The European Journal of Pain, which must be a tough place to work, published a study today out of Israel that found people who have been subjected to torture have different responses to pain than people who haven’t—forever. Carried out by a physical therapist, two professors of social work, and a psychologist, the study argues that torture victims require medical treatment for this long-term pain response soon after torture, and that without it the body could continue to damage itself for decades.
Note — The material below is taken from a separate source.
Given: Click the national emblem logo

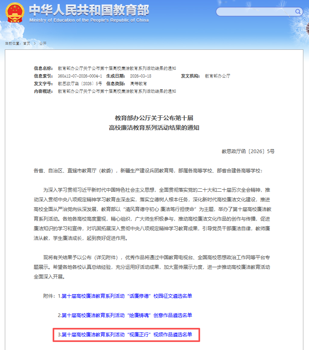Looking at the screenshot, I should (x=15, y=13).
It also found that non-physical torture—POWs said they were subjected to extreme isolation, deprivation, and mock executions—may have some role in the long-term alteration of physical pain response.
The study recommended a conception of torture that suggests a physical therapy response to the likelihood of long-term pain problems.
The study looked at a group of slightly more than 100 Israeli combat veterans of the country’s 1973 war with Syria and Egypt. Two-thirds had been taken prisoner during the conflict and tortured, and the other third had not. In addition to responding to written questions, “all were put through a battery of psychophysical pain tests — applying a heating device to one arm, submerging the other arm in a hot water bath, and pressing a nylon fiber into a middle finger,” according to a summary of the research.
In line with previous research, the torture survivors “exhibited generalized alterations in pain perception and modulation,” meaning they felt more pain than most people when responding to the same kind of stimulus. Their bodies were also less able to “modulate” that pain’s effects. The human body usually responds to pain dynamically, essentially distributing it. The ex-POWs bodies exhibited a worse ability to regulate physical pain than those of the soldiers who had not been taken prisoner.
The study could not determine whether the evidence recorded now, 40 years after the war, was the result of the original experience of torture exclusively, or if four decades of chronic pain afterwards also influenced the breakdown of the body’s pain regulation mechanism. In either case, the study recommended a conception of torture that suggests a physical therapy response to the likelihood of long-term pain problems.
Outside medicine, the study offers additional data points to debates over what kinds of treatment do or do not constitute torture. Treatment shown to subsequently make someone feel pain more acutely than normal, for the rest of their lives, could conceivably represent one element of a standard.